説明

半導体光波形整形装置

【課題】多重信号光用の光中継装置を少ない部品数で実現できる半導体光波形整形装置を提供する。
【解決手段】半導体光波形整形装置1は、第1光信号を増幅するための、第1光信号と波長又は偏光方向が異なる第2光信号に対する利得係数が、第1光信号に対する利得係数の10%以下となっている第1活性層11と、第2光信号を増幅するための、第1光信号に対する利得係数が、第2光信号に対する利得係数の10%以下となっている第2活性層12と、第1活性層と第2活性層との間に設けられた,各層に対するキャリアの供給源として機能するキャリア供給層13とを含む導波路コアを備える。

【発明の詳細な説明】
【技術分野】
【0001】
本発明は、半導体光波形整形装置に関する。
【背景技術】
【0002】
光ファイバにて数十kmを超える長距離伝送を行う場合には、再生中継器にて、光ファイバでのパワー損失及び波形劣化を補償することが行われている。そして、現在、使用されている再生中継器は、光信号を一旦電気信号に変換するものとなっているのであるが、そのような再生中継器は、消費電力が大きく、製造コストがかかり、比較的に大サイズのものとならざるを得ない。
【0003】
そのため、半導体光増幅器(SOA:Semiconductor Optical Amplifier)が有してい
る図14に示したような性質、すなわち、入力信号が大きすぎると利得が飽和する性質、を利用して光信号を光信号のまま整形及び増幅する半導体光波形整形装置の開発が進められている。
【0004】
なお、半導体光増幅器で光信号の波形整形を行うためには、利得飽和の応答時間が速い(キャリア寿命が短い)ことが必要である。そのため、半導体光波形整形装置としては、図15に示したように、SOAに外部からレーザ光(アシスト光)を導入し、キャリア寿命を早めるようにしたものが開発されている。また、図16に模式的に示したように、SOAの素子長を長くし、その長いSOA内で発生するASE(amplified spontaneous emission:増幅された自然放出)光によりキャリア寿命を早めた半導体光波形整形装置(半導体光増幅器)も知られている。また、量子ドットを用いることにより、キャリア寿命を早めた半導体光波形整形装置(半導体光増幅器)も知られている。
【先行技術文献】
【特許文献】
【0005】
【特許文献1】特開2002−176229号公報
【特許文献2】特開平4−32287号公報
【特許文献3】特開2006−196788号公報
【非特許文献】
【0006】
【非特許文献1】Tsurusawa, et.al. Indium Phosphide and Related Materials, 2001. IPRM. IEEE International Conference On, 2001、 174-177.

○ ○ ○

• **記述問題 1**: 提示文によると、現在使われている再生中継器は、光信号をいったん何に変換していますか。
提示文とエントリは、それぞれ別の素材です。

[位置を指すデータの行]
○ ○ ○

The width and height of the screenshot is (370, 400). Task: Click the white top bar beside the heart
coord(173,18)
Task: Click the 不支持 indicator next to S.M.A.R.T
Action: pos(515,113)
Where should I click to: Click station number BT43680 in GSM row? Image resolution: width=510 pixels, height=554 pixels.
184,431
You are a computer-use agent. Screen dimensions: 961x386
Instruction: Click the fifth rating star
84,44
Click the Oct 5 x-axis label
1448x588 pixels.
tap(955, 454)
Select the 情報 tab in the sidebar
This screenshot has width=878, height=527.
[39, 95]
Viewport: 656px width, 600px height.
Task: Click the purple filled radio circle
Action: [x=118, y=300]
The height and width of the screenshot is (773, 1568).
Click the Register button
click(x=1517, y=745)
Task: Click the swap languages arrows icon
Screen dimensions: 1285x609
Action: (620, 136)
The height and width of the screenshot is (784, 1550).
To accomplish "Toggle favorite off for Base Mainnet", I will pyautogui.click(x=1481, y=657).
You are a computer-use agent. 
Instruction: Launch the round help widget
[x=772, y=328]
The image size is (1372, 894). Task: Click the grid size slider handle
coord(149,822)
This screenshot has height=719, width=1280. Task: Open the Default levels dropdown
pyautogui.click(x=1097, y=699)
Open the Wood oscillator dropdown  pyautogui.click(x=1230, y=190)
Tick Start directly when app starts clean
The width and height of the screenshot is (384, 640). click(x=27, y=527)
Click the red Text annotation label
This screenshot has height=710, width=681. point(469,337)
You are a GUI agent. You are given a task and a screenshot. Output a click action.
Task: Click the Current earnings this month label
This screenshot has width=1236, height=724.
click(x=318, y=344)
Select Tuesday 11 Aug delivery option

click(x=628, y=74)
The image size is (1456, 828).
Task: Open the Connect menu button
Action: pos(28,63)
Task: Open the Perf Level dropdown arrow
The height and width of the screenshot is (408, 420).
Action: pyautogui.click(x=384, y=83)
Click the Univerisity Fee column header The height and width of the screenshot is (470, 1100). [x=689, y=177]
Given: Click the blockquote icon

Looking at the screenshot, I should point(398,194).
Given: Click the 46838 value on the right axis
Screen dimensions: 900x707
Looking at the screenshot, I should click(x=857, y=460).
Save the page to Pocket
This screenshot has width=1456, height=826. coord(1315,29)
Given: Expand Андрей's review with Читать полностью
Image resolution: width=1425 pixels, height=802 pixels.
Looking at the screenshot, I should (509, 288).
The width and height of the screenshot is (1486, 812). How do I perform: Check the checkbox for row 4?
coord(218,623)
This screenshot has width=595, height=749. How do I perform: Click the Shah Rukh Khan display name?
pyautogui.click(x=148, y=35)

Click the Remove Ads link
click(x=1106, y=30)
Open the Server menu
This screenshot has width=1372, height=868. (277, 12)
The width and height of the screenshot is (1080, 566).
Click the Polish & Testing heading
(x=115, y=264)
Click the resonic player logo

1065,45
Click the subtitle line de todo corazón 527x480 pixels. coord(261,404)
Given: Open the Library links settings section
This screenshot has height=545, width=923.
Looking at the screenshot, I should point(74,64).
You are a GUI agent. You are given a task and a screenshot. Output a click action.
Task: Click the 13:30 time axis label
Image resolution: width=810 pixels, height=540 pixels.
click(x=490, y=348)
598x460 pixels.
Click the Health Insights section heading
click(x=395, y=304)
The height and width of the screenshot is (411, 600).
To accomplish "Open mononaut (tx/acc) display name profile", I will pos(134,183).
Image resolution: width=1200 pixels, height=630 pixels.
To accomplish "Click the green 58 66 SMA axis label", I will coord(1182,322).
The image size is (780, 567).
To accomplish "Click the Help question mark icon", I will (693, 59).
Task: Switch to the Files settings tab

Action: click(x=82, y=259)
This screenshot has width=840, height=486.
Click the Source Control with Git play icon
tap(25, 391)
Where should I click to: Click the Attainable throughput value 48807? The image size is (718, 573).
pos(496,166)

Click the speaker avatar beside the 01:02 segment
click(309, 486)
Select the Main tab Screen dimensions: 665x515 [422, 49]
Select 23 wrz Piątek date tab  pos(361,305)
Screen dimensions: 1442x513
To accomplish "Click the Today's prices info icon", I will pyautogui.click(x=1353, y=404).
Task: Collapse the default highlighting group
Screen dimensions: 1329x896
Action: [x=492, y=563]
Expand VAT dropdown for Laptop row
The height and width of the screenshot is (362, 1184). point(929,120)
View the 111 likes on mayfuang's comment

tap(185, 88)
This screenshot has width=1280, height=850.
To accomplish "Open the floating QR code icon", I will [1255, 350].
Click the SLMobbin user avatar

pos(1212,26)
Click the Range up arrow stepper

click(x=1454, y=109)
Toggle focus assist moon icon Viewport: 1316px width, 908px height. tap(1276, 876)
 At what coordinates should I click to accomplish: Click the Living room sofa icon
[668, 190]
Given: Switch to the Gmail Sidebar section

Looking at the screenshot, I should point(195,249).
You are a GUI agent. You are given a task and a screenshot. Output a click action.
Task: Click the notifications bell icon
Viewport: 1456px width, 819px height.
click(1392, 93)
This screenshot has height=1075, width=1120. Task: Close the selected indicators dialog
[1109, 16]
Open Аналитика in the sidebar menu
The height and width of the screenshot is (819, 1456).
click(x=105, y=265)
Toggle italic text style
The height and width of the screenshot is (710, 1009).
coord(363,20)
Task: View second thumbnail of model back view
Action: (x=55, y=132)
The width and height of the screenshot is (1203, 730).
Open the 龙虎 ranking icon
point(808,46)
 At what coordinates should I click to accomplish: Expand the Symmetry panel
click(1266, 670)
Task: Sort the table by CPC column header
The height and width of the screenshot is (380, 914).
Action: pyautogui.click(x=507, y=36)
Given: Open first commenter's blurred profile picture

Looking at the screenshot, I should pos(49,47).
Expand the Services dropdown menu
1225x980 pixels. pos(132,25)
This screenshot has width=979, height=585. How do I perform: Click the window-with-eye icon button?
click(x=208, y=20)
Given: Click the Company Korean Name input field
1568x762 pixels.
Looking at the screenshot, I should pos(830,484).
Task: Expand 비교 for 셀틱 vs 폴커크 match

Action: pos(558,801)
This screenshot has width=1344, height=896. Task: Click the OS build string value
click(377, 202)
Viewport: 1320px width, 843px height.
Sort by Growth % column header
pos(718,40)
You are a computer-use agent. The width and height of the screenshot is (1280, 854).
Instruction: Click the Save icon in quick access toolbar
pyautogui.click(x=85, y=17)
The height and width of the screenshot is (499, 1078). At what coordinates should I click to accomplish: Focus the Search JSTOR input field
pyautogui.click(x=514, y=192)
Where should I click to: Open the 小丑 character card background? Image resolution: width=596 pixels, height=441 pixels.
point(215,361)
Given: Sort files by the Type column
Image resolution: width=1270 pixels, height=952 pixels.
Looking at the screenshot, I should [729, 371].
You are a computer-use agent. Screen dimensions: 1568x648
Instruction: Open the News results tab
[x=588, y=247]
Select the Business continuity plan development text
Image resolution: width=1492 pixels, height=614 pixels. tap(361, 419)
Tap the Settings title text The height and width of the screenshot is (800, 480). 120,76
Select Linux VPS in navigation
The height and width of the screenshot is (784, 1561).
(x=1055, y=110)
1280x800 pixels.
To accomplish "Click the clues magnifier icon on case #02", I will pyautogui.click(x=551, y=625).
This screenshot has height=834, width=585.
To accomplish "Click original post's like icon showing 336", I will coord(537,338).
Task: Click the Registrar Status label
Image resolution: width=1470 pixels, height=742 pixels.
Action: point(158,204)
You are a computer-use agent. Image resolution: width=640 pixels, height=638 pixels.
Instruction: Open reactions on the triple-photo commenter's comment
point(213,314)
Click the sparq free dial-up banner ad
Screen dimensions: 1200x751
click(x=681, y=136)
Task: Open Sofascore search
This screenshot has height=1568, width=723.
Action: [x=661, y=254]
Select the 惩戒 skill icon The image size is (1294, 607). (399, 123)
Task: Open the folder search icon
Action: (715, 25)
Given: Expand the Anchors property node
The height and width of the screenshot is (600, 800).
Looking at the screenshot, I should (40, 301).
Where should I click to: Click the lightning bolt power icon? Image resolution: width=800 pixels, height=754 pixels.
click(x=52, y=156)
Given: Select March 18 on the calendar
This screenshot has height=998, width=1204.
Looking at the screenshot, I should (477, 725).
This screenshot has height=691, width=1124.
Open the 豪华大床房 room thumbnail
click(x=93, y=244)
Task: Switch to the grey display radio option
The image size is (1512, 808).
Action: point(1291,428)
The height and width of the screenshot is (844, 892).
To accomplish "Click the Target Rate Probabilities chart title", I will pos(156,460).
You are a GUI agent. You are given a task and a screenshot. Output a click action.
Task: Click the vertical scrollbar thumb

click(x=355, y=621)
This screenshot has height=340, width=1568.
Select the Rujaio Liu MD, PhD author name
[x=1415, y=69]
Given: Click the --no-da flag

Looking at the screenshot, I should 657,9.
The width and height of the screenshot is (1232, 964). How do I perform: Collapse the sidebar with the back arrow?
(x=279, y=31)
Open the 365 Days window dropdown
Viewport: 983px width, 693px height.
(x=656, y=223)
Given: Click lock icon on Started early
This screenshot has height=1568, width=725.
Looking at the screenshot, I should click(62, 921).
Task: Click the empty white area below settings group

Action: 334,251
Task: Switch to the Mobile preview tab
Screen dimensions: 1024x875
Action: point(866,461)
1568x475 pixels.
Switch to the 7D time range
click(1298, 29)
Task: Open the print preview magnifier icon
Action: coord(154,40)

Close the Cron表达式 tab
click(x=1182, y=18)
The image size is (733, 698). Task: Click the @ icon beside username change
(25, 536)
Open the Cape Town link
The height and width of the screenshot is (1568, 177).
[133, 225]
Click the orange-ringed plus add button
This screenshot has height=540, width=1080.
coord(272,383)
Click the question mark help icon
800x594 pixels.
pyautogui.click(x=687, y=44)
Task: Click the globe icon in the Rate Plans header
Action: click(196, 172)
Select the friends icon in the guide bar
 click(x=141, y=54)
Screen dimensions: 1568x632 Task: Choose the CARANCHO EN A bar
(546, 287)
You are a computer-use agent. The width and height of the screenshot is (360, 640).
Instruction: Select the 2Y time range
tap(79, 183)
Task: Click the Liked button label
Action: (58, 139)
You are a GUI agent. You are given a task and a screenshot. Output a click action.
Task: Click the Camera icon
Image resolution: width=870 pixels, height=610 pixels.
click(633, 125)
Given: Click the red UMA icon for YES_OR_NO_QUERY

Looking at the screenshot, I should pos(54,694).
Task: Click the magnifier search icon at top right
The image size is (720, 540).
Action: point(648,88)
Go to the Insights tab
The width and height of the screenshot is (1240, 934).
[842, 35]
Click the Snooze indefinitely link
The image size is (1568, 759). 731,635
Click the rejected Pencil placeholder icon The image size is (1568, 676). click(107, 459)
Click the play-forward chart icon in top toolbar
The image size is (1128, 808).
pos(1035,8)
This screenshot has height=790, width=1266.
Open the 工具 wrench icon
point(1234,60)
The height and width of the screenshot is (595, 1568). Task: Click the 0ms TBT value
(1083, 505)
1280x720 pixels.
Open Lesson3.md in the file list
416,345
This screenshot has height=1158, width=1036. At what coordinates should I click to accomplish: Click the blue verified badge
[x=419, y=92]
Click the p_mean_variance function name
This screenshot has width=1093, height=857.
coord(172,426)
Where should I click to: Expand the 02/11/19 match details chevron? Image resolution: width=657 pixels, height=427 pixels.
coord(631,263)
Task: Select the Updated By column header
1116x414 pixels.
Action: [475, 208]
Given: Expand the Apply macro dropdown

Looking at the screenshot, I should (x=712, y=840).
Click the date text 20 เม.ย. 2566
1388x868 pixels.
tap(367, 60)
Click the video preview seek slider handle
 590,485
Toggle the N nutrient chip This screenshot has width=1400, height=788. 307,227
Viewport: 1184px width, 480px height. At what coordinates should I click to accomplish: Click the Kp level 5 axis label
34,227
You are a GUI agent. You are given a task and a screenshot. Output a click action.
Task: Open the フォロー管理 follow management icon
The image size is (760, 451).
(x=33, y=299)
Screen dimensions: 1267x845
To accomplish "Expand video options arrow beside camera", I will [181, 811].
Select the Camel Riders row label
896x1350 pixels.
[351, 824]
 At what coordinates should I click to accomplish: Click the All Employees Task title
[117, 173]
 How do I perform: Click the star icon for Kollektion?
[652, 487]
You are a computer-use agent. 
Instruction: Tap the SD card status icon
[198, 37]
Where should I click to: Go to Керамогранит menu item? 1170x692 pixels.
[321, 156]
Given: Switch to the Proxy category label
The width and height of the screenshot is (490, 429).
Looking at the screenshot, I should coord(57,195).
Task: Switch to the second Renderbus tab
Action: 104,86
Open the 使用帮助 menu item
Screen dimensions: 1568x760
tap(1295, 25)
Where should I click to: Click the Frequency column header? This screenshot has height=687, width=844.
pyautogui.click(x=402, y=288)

○ ○ ○

• **記述問題 2**: エントリのうち、「is (360, 640).」を含む行から「Action: [475, 208]」を含む行までを、その両方の行も含めて番号付きリストにまとめてください。空行は除いてください。

• **正解 1**: 電気信号に変換しています。

• **正解 2**:
1. You are a computer-use agent. The width and height of the screenshot is (360, 640).
2. Instruction: Select the 2Y time range
3. tap(79, 183)
4. Task: Click the Liked button label
5. Action: (58, 139)
6. You are a GUI agent. You are given a task and a screenshot. Output a click action.
7. Task: Click the Camera icon
8. Image resolution: width=870 pixels, height=610 pixels.
9. click(633, 125)
10. Given: Click the red UMA icon for YES_OR_NO_QUERY
11. Looking at the screenshot, I should pos(54,694).
12. Task: Click the magnifier search icon at top right
13. The image size is (720, 540).
14. Action: point(648,88)
15. Go to the Insights tab
16. The width and height of the screenshot is (1240, 934).
17. [842, 35]
18. Click the Snooze indefinitely link
19. The image size is (1568, 759). 731,635
20. Click the rejected Pencil placeholder icon The image size is (1568, 676). click(107, 459)
21. Click the play-forward chart icon in top toolbar
22. The image size is (1128, 808).
23. pos(1035,8)
24. This screenshot has height=790, width=1266.
25. Open the 工具 wrench icon
26. point(1234,60)
27. The height and width of the screenshot is (595, 1568). Task: Click the 0ms TBT value
28. (1083, 505)
29. 1280x720 pixels.
30. Open Lesson3.md in the file list
31. 416,345
32. This screenshot has height=1158, width=1036. At what coordinates should I click to accomplish: Click the blue verified badge
33. [x=419, y=92]
34. Click the p_mean_variance function name
35. This screenshot has width=1093, height=857.
36. coord(172,426)
37. Where should I click to: Expand the 02/11/19 match details chevron? Image resolution: width=657 pixels, height=427 pixels.
38. coord(631,263)
39. Task: Select the Updated By column header
40. 1116x414 pixels.
41. Action: [475, 208]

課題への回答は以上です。